Required action
Answer these questions using the glioblastoma abstract:
(a) How many specimens made up the longitudinal cohort, and from how many patients?
(b) What percentage of patients showed a lower malignant cell fraction at recurrence?
(c) Which phenotypes were linked to enrichment of hypoxia-related malignant cells?

Passage for review
☆ ☆ ☆ ☆ ☆

EPCO-34. DECIPHERING THE LONGITUDINAL TRAJECTORIES OF GLIOBLASTOMA BY INTEGRATIVE SINGLE-CELL GENOMICS

Abstract

Abstract The evolution of cellular heterogeneity in IDH-wildtype glioblastoma (GBM) after standard-of-care therapy remains poorly understood. To address it, we assembled a longitudinal cohort of 121 primary and recurrent GBM specimens from 59 patients, with extensive clinical annotations, and profiled it by single-nucleus RNA-sequencing and bulk tumor DNA sequencing. In most cases, longitudinal samples diverged in their composition of cell types and cell states. However, almost all theoretical trajectories were observed in our cohort such that the overall distribution of cell types and cell states was comparable between primary and recurrent samples. The most consistent longitudinal effect (66% of patients) was a lower malignant cell fraction at recurrence and a reciprocal increase in proportions of glio-neuronal TME cell types; in some cases, this was further accompanied by a coordinated shift of malignant cells towards neuronal-like states. MGMT methylation and radiation-related small deletion phenotypes were linked to particular trajectories, with depletion of mesenchymal-like cells and enrichment of hypoxia-related malignant cells, respectively. Importantly, changes in malignant states were also associated with specific changes in TME composition. In summary, our analysis highlights diverse longitudinal GBM trajectories that are shaped by treatment response and TME interactions.

☆ ☆ ☆ ☆ ☆

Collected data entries
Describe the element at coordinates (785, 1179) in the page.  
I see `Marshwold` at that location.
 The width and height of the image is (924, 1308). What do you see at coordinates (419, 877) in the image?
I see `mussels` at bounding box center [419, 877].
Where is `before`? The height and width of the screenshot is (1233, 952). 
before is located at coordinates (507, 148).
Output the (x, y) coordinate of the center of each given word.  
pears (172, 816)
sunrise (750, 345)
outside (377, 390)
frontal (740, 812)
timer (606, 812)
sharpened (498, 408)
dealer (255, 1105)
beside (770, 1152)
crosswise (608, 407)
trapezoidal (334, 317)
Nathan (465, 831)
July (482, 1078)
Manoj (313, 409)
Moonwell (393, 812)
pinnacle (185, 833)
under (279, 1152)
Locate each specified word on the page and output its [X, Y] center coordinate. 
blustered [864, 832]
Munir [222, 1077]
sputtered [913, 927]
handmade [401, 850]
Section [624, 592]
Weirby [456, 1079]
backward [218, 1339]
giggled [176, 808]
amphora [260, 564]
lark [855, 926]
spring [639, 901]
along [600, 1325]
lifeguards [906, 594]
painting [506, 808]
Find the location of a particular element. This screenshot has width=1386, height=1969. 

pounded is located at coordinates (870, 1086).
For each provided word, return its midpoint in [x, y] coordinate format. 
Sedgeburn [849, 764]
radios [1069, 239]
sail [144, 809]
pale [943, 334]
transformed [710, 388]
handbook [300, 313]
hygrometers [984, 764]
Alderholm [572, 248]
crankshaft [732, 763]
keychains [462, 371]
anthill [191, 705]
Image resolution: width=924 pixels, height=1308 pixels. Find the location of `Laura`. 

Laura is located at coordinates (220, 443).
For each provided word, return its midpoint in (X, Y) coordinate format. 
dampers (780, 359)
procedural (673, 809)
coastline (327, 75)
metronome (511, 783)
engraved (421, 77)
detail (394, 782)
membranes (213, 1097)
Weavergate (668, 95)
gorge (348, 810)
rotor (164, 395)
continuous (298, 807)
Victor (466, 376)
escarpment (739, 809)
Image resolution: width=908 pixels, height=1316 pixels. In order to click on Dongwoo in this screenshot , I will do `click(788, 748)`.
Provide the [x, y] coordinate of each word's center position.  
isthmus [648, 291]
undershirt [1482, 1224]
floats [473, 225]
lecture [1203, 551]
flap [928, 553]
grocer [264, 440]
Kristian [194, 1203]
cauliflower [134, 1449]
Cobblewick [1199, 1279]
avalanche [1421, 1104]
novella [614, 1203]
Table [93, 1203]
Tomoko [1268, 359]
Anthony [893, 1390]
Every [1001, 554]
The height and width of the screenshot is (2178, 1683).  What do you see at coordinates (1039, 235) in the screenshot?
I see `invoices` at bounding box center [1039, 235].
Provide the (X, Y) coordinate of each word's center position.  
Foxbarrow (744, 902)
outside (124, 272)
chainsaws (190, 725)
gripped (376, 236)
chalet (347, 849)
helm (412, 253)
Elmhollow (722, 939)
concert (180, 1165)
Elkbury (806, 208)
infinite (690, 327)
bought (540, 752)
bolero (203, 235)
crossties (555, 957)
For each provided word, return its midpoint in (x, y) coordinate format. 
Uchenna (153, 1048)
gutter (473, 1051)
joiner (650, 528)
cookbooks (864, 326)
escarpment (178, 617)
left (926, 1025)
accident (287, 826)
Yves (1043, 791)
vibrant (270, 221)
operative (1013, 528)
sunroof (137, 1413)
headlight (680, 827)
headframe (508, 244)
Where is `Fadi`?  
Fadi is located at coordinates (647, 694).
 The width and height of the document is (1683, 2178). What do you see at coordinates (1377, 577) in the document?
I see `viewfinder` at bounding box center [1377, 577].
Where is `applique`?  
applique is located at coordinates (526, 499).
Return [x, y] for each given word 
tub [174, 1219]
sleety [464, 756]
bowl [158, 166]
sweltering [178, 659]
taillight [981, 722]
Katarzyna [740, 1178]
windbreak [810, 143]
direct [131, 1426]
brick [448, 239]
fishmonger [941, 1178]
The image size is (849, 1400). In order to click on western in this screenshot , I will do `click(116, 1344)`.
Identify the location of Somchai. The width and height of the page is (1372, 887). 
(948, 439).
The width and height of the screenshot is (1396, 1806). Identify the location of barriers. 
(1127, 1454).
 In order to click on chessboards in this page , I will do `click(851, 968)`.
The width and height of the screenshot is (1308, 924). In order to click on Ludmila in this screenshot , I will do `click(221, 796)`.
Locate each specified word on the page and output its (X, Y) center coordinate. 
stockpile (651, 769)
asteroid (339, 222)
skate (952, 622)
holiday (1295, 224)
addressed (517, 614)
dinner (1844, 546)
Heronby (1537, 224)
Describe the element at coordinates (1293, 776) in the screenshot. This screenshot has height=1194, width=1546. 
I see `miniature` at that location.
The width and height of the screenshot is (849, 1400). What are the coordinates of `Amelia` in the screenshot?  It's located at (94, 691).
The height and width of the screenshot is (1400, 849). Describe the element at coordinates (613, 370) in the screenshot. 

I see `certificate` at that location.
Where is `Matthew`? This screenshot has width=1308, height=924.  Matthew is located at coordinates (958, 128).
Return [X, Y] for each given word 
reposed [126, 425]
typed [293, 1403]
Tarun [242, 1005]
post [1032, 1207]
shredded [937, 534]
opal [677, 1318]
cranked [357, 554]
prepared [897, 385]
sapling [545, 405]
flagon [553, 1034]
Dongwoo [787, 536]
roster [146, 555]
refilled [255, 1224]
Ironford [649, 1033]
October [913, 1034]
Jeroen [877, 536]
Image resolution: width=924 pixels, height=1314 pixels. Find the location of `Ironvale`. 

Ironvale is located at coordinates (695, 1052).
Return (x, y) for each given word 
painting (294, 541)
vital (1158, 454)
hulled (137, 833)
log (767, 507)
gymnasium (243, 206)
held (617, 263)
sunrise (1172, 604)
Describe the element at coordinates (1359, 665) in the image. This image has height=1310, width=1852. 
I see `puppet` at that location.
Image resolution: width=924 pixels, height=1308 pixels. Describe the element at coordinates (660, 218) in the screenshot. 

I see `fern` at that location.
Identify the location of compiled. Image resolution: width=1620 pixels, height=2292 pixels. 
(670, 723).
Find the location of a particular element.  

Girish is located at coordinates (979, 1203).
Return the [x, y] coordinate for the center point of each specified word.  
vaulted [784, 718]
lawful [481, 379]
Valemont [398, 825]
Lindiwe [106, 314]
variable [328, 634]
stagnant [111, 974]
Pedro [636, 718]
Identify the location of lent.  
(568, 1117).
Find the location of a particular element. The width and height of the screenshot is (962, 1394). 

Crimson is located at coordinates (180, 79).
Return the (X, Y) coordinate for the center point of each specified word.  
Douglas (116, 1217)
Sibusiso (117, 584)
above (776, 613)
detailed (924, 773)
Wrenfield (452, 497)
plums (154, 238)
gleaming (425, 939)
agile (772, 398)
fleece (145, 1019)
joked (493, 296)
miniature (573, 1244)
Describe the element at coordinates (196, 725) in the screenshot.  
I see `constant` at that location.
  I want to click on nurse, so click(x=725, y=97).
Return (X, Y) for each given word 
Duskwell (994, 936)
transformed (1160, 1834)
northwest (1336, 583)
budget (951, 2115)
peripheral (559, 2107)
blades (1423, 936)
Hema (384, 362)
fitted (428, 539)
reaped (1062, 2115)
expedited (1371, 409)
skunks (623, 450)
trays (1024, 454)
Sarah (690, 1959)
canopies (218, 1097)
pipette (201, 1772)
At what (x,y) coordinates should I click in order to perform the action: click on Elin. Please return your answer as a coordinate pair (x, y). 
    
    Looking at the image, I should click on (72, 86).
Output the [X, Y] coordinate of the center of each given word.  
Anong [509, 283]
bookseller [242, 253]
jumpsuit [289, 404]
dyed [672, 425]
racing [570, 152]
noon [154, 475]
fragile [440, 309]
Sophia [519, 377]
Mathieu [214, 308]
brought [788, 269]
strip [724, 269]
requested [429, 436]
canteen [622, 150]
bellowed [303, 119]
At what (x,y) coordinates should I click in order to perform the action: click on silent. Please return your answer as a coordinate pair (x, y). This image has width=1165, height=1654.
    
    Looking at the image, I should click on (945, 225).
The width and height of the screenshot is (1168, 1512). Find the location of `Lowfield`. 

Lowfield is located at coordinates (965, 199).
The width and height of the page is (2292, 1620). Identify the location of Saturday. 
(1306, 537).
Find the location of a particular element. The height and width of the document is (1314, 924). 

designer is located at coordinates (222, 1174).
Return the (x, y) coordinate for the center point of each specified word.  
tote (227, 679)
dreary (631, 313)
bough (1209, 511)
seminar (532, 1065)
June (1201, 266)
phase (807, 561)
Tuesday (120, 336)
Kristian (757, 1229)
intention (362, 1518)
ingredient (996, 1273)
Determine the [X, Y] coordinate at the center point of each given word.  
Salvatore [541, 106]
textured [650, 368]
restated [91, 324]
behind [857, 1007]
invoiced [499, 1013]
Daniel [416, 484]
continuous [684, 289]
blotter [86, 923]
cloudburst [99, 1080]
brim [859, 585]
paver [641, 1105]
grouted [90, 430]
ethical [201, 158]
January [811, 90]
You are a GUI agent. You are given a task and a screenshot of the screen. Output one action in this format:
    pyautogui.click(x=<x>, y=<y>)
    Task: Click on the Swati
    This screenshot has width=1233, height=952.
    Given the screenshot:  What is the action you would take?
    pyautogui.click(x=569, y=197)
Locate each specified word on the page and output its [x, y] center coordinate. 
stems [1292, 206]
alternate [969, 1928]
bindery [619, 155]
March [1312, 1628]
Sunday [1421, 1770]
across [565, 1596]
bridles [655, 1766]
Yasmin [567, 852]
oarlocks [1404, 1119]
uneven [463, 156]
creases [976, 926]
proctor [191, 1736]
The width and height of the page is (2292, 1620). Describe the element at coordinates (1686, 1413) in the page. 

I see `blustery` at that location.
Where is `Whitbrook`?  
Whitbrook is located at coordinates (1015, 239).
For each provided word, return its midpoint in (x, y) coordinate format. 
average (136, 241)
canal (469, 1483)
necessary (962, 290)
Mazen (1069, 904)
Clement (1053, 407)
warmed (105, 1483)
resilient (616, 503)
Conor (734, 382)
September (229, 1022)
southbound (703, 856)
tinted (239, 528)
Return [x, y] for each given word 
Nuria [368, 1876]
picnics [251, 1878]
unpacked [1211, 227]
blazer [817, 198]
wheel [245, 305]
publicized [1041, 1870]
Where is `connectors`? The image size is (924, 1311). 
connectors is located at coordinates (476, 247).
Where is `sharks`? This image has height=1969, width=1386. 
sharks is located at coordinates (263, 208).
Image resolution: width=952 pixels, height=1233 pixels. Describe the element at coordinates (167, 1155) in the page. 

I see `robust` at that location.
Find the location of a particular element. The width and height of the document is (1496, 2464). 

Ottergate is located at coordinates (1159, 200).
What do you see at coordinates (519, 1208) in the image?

☆ ☆ ☆ ☆ ☆

Task answer
(a) 121 specimens from 59 patients.
(b) 66%.
(c) Radiation-related small deletion phenotypes.